- Autore: Antonio Zatta
- Epoca: 1783
- Misure: 32,2 x 41,6 cm l'incisione
- Prezzo: venduto
Tra le mappe antiche della Toscana si impara rapidamente a riconoscere quelle dell'Atlante Novissimo del veneziano Antonio Zatta, anche il neofita lo distingue grazie alla struttura tipica che costituisce le stampe antiche del bravo editore di Venezia.
Questa carta geografica antica del senese ne è un esempio, a cominciare dal cartiglio formato da un calmo e silenzioso paesaggio con una imbarcazione da carico, un caseggiato con una torre, il quale potrebbe essere il ricovero per piccole barche, e sullo sfondo alcune montagne non troppo elevate. Si potrebbe immaginare che sia uno scorcio della laguna di Orbetello. Sulla destra due alberi racchiudono il titolo. Il tutto è mirabilmente colorato d'epoca come sono sempre le carte dello Zatta.
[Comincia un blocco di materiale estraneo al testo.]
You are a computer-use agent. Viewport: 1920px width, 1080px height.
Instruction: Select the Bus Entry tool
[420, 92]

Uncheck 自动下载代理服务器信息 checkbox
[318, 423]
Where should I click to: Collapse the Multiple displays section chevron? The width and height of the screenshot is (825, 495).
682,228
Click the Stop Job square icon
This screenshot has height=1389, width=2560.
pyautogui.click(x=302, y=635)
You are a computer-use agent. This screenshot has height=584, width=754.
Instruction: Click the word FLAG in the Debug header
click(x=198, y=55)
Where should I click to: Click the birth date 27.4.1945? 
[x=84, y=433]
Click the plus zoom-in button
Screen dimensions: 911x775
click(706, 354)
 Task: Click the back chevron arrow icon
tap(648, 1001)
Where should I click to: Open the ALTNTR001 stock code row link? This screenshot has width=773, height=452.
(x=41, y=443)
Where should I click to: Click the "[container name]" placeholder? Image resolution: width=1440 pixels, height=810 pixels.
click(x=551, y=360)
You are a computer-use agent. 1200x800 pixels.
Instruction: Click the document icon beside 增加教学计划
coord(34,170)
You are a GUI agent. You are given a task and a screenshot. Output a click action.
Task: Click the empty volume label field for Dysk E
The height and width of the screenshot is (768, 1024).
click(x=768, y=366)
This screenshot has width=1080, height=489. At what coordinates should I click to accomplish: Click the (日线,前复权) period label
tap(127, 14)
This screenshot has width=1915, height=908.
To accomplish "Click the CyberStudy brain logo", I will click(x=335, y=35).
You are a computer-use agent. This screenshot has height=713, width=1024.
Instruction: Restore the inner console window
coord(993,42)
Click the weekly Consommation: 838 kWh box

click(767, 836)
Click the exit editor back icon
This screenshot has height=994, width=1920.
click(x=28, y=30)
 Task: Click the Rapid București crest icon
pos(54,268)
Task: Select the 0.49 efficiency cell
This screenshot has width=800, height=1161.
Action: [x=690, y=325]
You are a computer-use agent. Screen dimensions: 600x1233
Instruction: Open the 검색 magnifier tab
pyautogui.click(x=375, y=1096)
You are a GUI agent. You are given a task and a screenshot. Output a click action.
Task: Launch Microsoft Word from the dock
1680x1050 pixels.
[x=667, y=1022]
Entro un riquadro è delineata l'isola d'Elba. La rappresentazione del territorio termina ai confini, rendendo la mappa antica molto più leggibile; le colline che plasmano buona parte della zona sono rese con le tipiche alture inventate da Antonio Zatta: i minimi rilievi o i bassi monti, isolati o raggruppati in piccole catene con il sole pomeridiano che li illumina, sono inframmezzati da una sparuta boscaglia, circondata da erba, mentre si incanalano, cercando una via d'uscita, i corsi d'acqua. Ma tutto è chiaro, pulito, ogni aspetto ha il suo posto e non intralcia alcunché, malgrado la selva di paesi grandi e piccoli che vi si trovano indicati.
Questa ricchezza di informazioni è inserita in un quadro decorativo inconfondibile grazie alla abilità incisoria che alterna sapientemente i segni più minuti dell'acquaforte con quelli più decisi del bulino, aiutandosi con la coloritura che lo Zatta volle sulle sue creazioni cartografiche.